Estratto della fonte:
★ ★ ★ ★ ★ ★ ★
Pressing degli Usa per rinviare le regole sui carburanti navali

(Afp)
(Afp)

L’ossessione di Donald Trump per il caro benzina non si sfoga solo con raffiche di tweet contro l’Opec. Gli Stati Uniti stanno anche provando (a dire il vero con scarse probabilità di successo) ad annacquare Imo 2020, la normativa che tra meno di due anni vieterà l’impiego dei combustibili più “sporchi” nel settore marittimo: una rivoluzione che promette grandi benefici per l’ambiente, ma per cui si temono serie ripercussioni economiche, tra cui un aumento dei prezzi alla pompa, che guarda caso si verificherebbe proprio in vista delle prossime elezioni presidenziali Usa.
★ ★ ★ ★ ★ ★ ★
Dati forniti:
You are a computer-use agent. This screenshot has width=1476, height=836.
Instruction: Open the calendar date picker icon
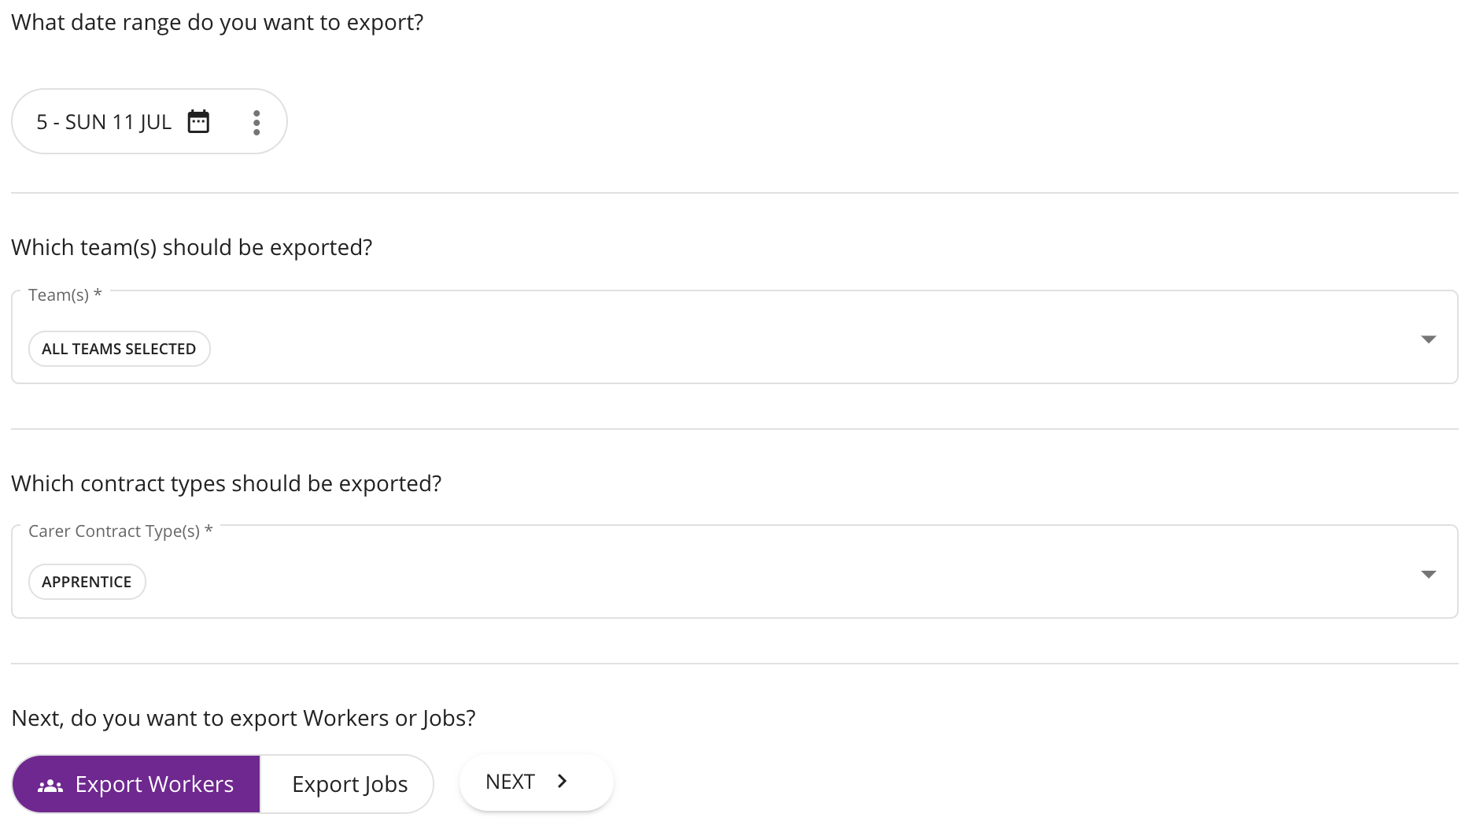pos(198,122)
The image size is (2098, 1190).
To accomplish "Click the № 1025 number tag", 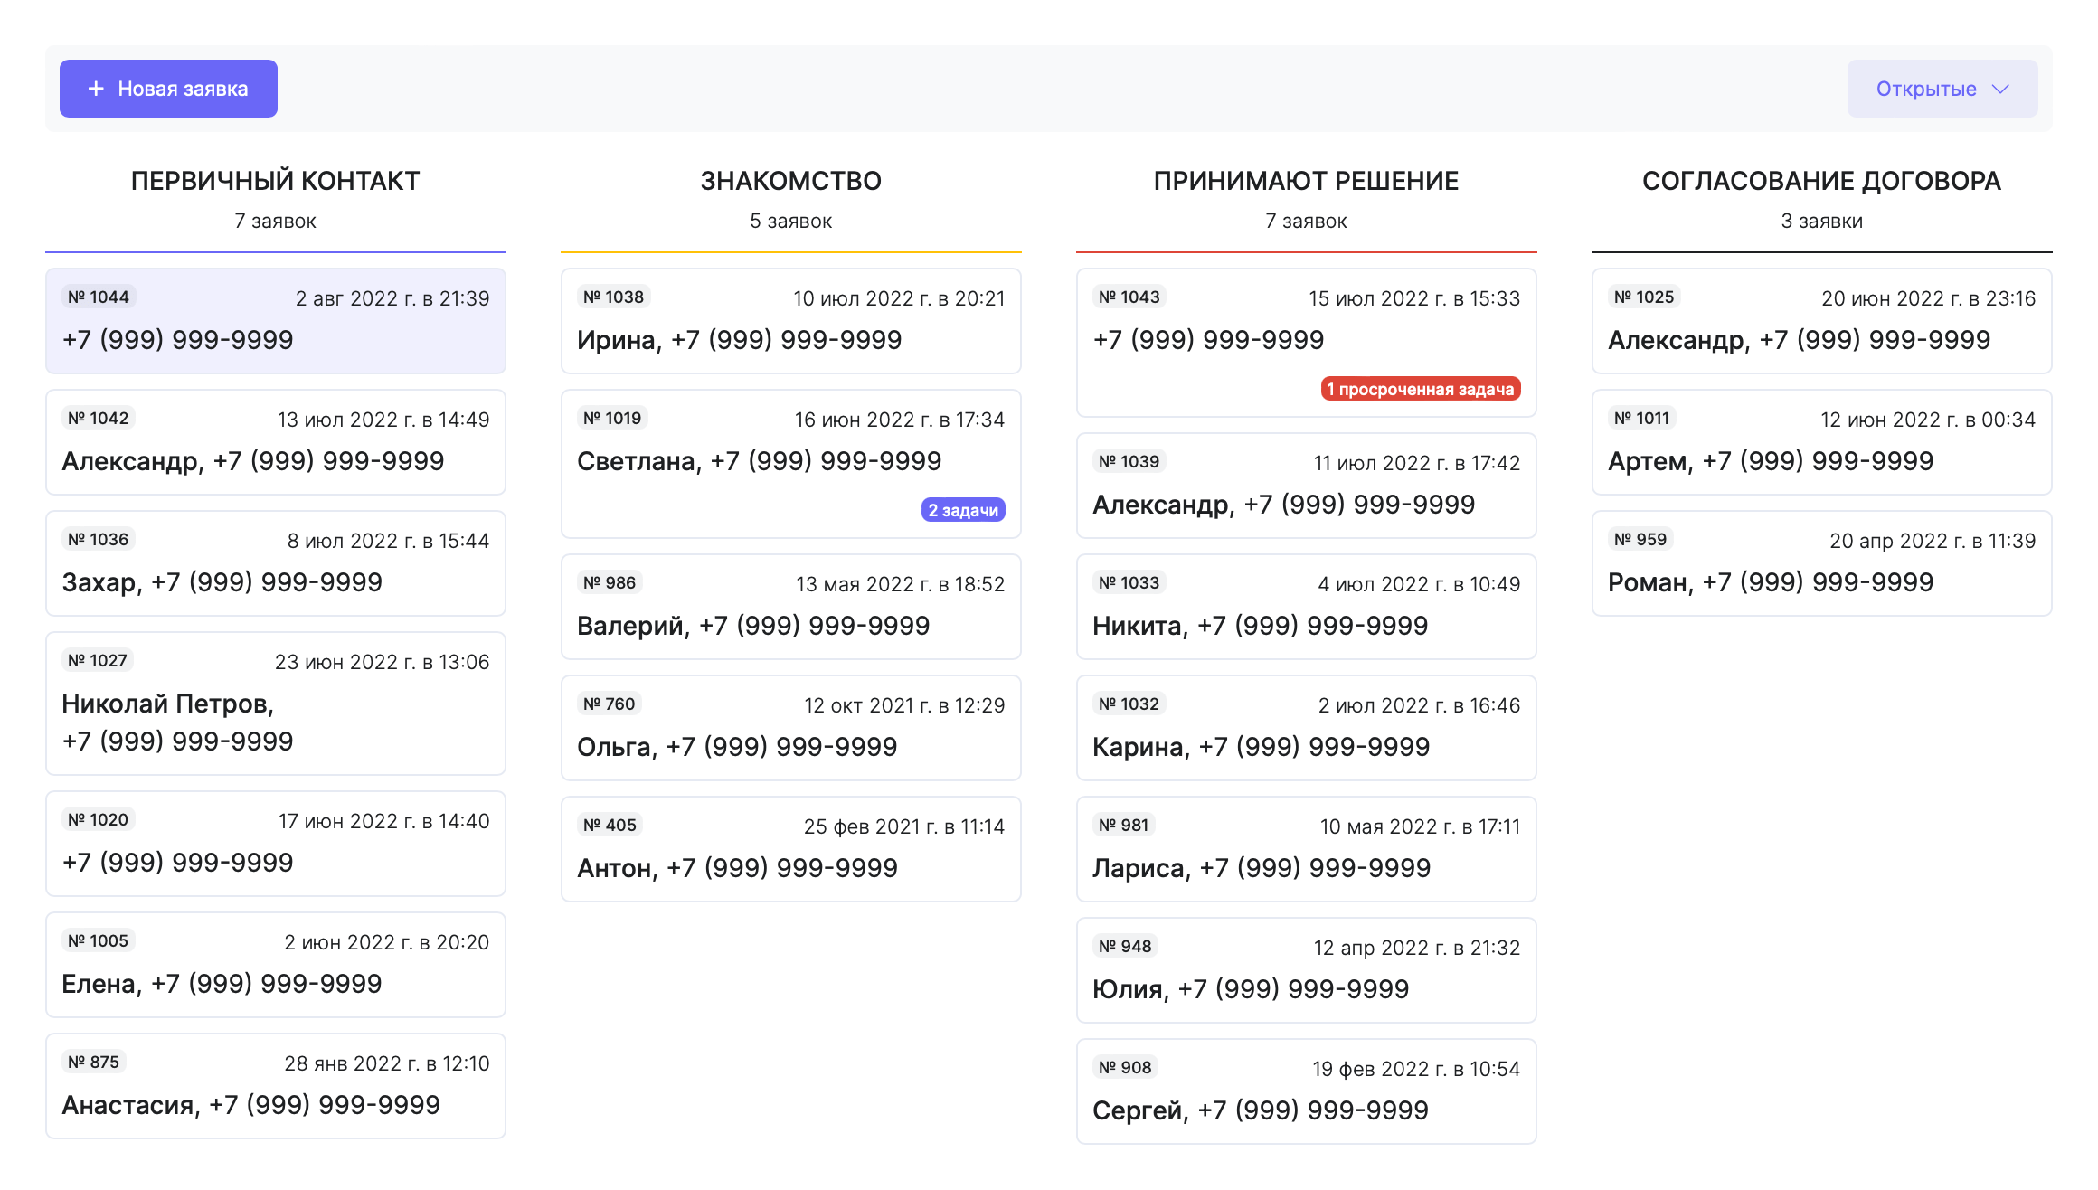I will 1644,297.
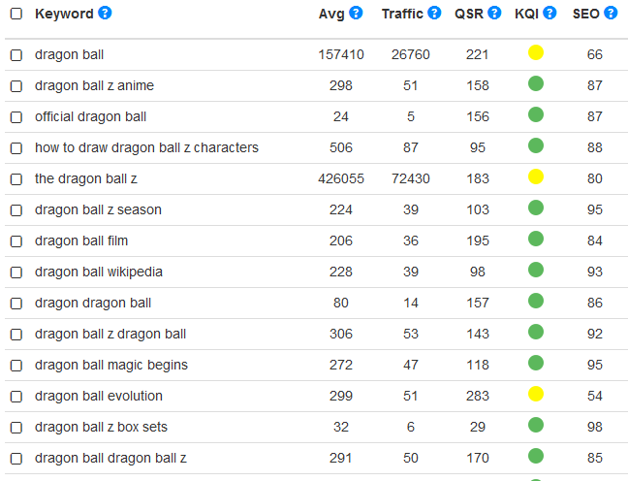This screenshot has height=481, width=628.
Task: Open the Traffic column help icon
Action: coord(434,13)

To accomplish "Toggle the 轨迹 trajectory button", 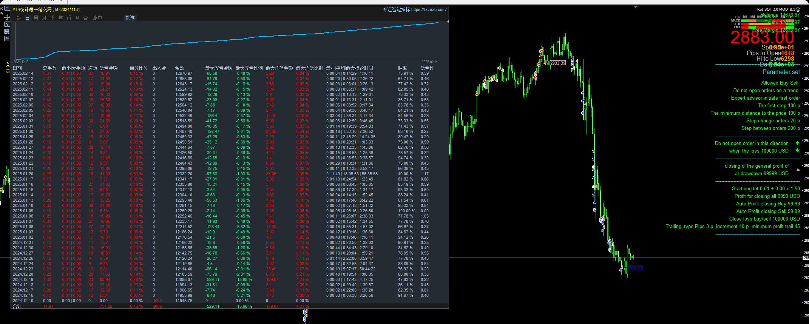I will tap(130, 18).
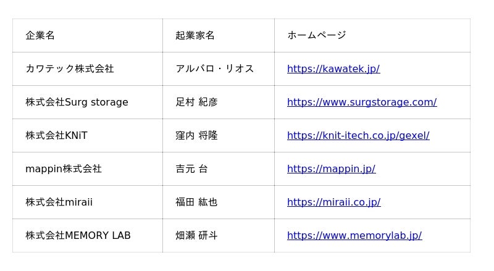Click the 企業名 column header
This screenshot has height=271, width=494.
[40, 35]
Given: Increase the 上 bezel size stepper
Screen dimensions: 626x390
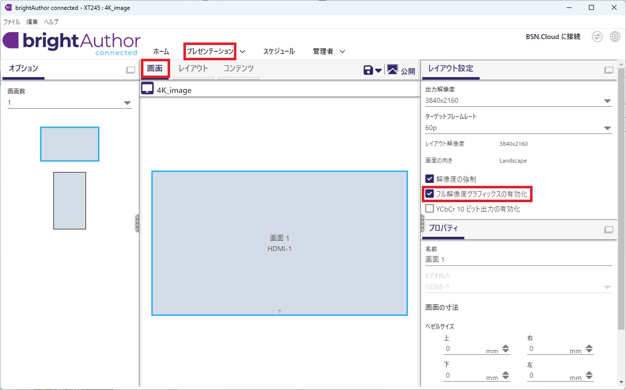Looking at the screenshot, I should [505, 347].
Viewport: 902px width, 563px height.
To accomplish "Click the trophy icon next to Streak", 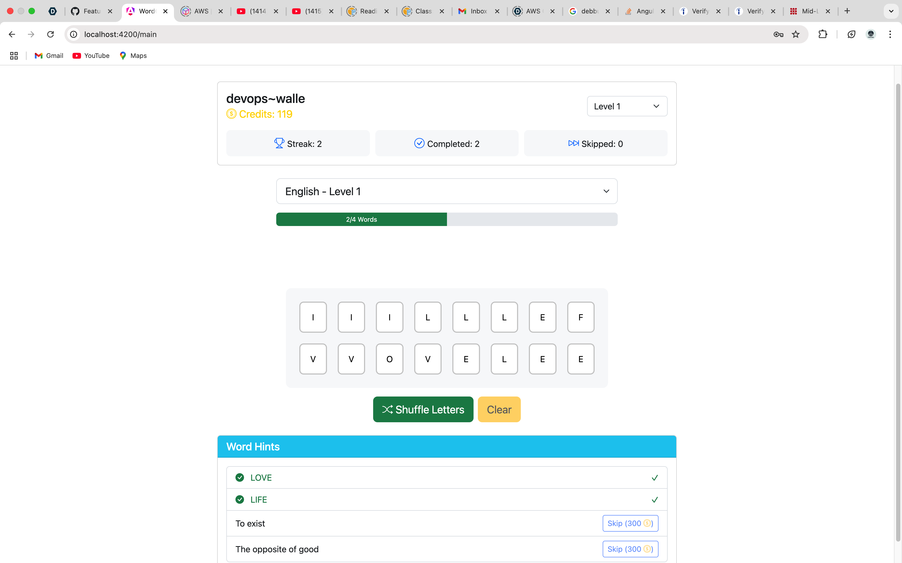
★ ★ ★ ★ ★ ★ ★
Istruzioni:
1 – Rispondi a queste domande sull'estratto sui carburanti navali:
(a) Secondo il titolo, per quale scopo gli Usa fanno pressing?
(b) Contro chi sono rivolte le raffiche di tweet di Donald Trump?
(c) Tra quanto tempo Imo 2020 vieterà l'impiego dei combustibili più "sporchi" nel settore marittimo?
2 – Scrivi il seguito dell'estratto sui carburanti navali, partendo subito dopo l'ultima frase.

Risposte:
1 –
(a) Per rinviare le regole sui carburanti navali.
(b) Contro l'Opec.
(c) Tra meno di due anni.

2 –
Nel 2016 Washington aveva votato a favore della delibera con cui l’International Maritime Organization (Imo), un organismo delle Nazioni Unite, fissava al 1° gennaio 2020 l’entrata in vigore dei nuovi limiti per le emissioni di zolfo dei combustibili bunker. Ora ha cambiato rotta, chiedendo un’implementazione più graduale delle norme

La nuova posizione è stata ufficializzata ieri a Londra, all’apertura dei lavori del Comitato per la protezione dell'ambiente marino dell’Imo. Gli Usa, come da anticipazioni del Wall Street Journal, hanno appoggiato una mozione avanzata da Bahamas, Liberia, Panama e Isole Marshall (tutti Paesi noti per offrire bandiere di comodo agli armatori), con cui si chiede una «fase di costruzione di esperienza»: in pratica un periodo di applicazione transitorio, volto a valutare l’impatto delle misure che dal 2020 ridurranno allo 0,5% (dall’attuale 3,5%) il contenuto massimo di ossidi di zolfo nei carburanti marittimi.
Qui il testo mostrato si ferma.